Repeat the above analysis  while changing knotstep = 50 and 70
Note: Here, I only show 50 and 70 to demostrate, but I actually do the analysis with knotstep = 20, 30, 40, 50, 60, 70, 80, 90, 100. 

In [None]:
batch_analyze(timer, knotstep=50)

In [None]:
plot_light_curve(timer, delay=55, knotstep=50)

In [None]:
batch_analyze(timer, 70)

In [None]:
plot_light_curve(timer, 55, 70)

The above analysis shows that PyCS will not be able to recover the true time delay. One thing could go wrong is the gain for data in different bands might not be the same and introduce extra structure to the light curve. Therefore to simlify the problem, in the follwoing I'll perfom the same analysis on i band data. 

## i band data analysis

In [None]:
timer_i = desc.sltimer.SLTimer()
url = "http://www.slac.stanford.edu/~pjm/LSST/DESC/SLTimeDelayChallenge/release/tdc2/gateway/tdc2-gateway-1.txt"
timer_i.download(url, and_read=True, format='tdc2')
timer_i.select_bands('i')
timer_i.display_light_curves(jdrange=(59500,63100))
name_data="ml350_i_{0}_delay_chi2_1000_samples.txt"
SampleUrl="http://stanford.edu/~chto/SLTimer_TDC2_sample/lensing_350_iband/"

In [None]:
timer_i.ml_knotstep=350

In [None]:
batch_analyze(timer_i, knotstep=20)
plot_light_curve(timer_i, delay=55, knotstep=20)

In [None]:
batch_analyze(timer_i, knotstep=50)
plot_light_curve(timer_i, delay=55, knotstep=50)

In [None]:
batch_analyze(timer_i, knotstep=70)
plot_light_curve(timer_i, delay=55, knotstep=70)

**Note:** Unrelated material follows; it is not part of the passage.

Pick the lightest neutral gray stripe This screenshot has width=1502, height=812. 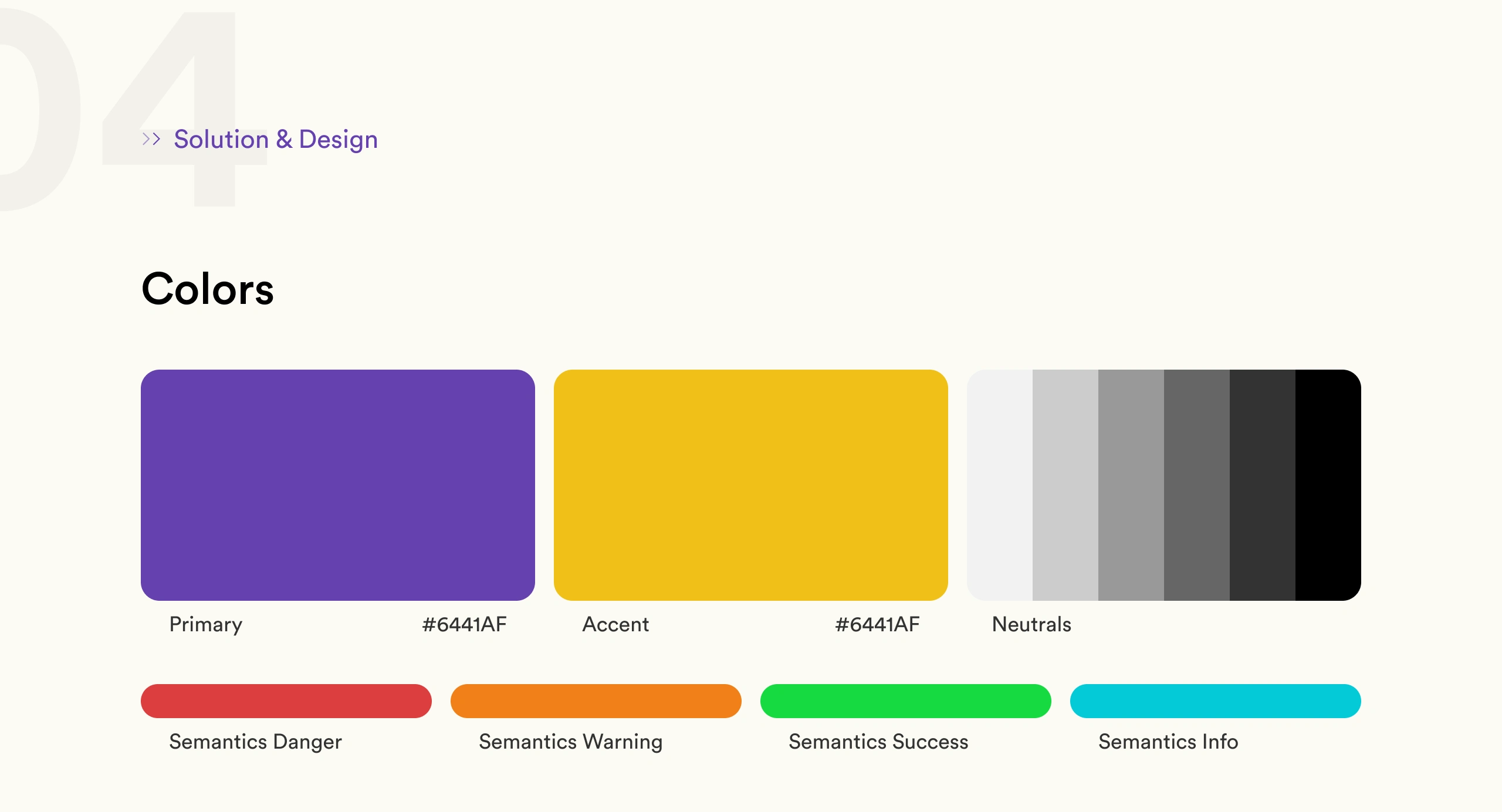pyautogui.click(x=1000, y=485)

As you see, chisquare goes very low at high time delay, no matter what knotsteps we put in. The reason for this is because for long time delay, the data will not overlap with each other  and help spline function to fit the data. 

## Conclusion: 
1. The fitted light curve seems not fitting the data very well, given the value of minimum chisquare and number of data. 
For example, if we fitted on all the data with knotsteps=20, the lowest chisquare is 0.21e7 and number of data is 2012. This implies on average the fitted curve is (0.21e7/2012)^(1/2) = 31.52 sigma away from data. If we fitting only on i band data with knotstep=20, the lowest chisquare is 20000 and number of data is 312. This implies on average the fitted curve is (20000/312)^(1/2) = 8 sigma away from data.

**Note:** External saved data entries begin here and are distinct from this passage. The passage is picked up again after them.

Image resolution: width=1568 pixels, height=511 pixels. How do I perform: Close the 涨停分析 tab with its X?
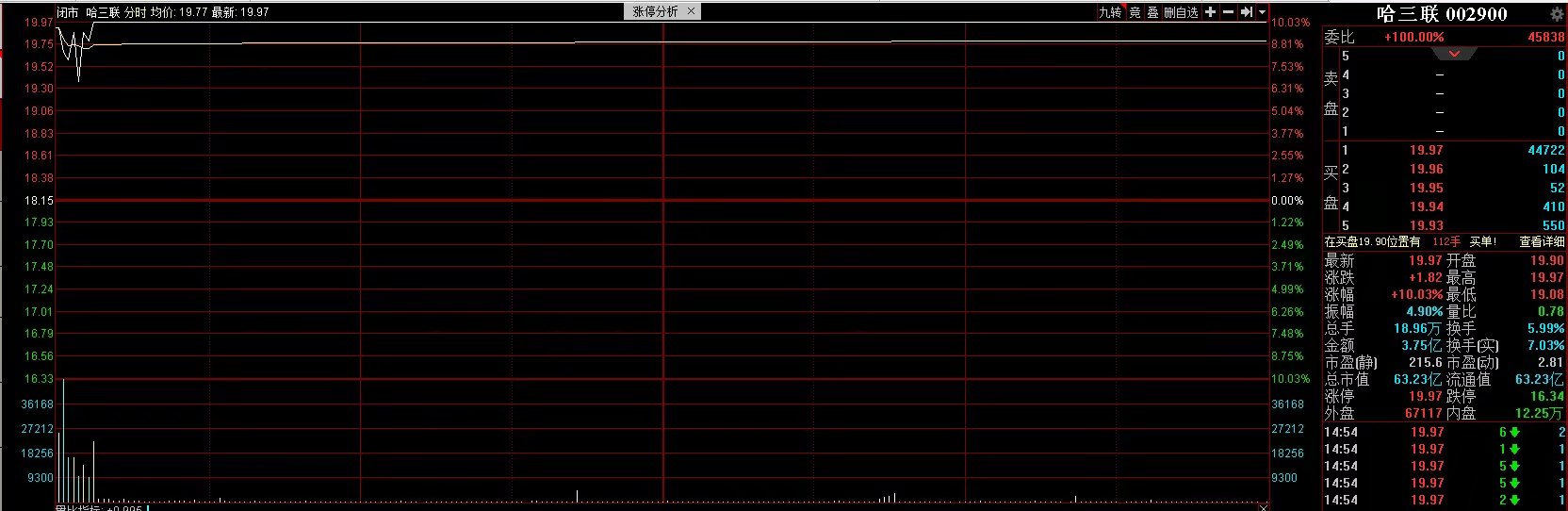[691, 11]
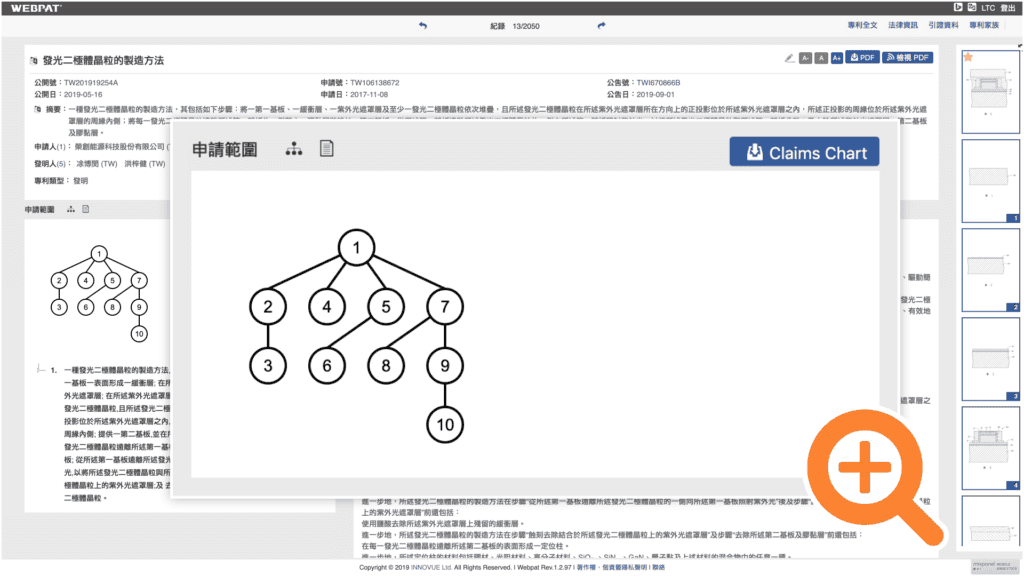Click the 檢視 PDF button
This screenshot has height=576, width=1024.
pos(907,58)
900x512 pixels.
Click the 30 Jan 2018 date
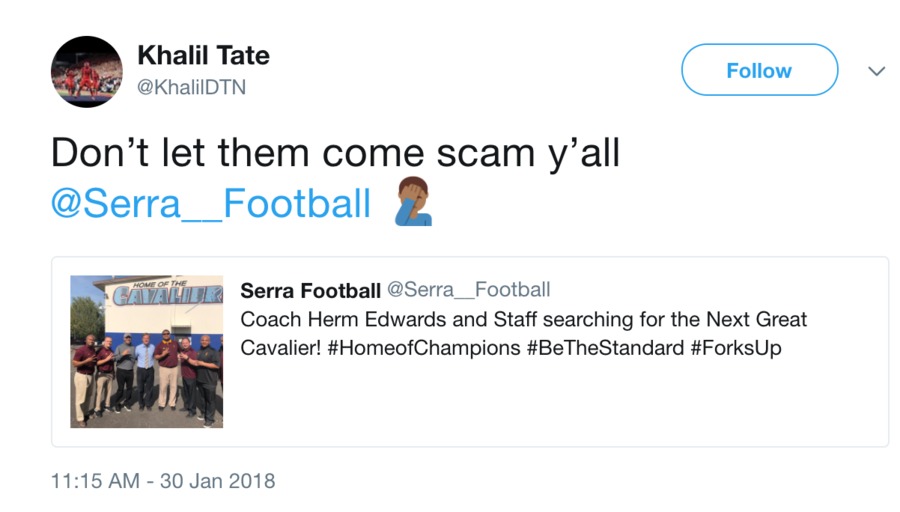click(218, 481)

2. From chisquare to time delay plots, we know our current fitting method will not be able to recover the true time delay. Some additional process is needed. 

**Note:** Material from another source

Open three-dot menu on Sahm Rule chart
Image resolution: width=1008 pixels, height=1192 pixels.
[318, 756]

To further analyze conclusion number 1, we can test the method on tutorial light curve and calculate degree of freedom and number of data.

In [None]:
timer_tutorial = desc.sltimer.SLTimer()
url = "https://raw.githubusercontent.com/COSMOGRAIL/PyCS/master/demo/demo1/data/trialcurves.txt"
timer_tutorial.download(url, and_read=True)
timer_tutorial.display_light_curves()

In [None]:
timer_tutorial.ml_knotstep=150
timer_tutorial.knotstep=20
timer_tutorial.add_spline_microlensing()
timer_tutorial.optimize_spline_model()
timer_tutorial.degree_of_freedom()

We can see the chisquare for true answer is 2159.8 but number of data is 768. This is weird because the fitted light curve is on average (2159/768)^(1/2)= 1.67 sigma away from the data.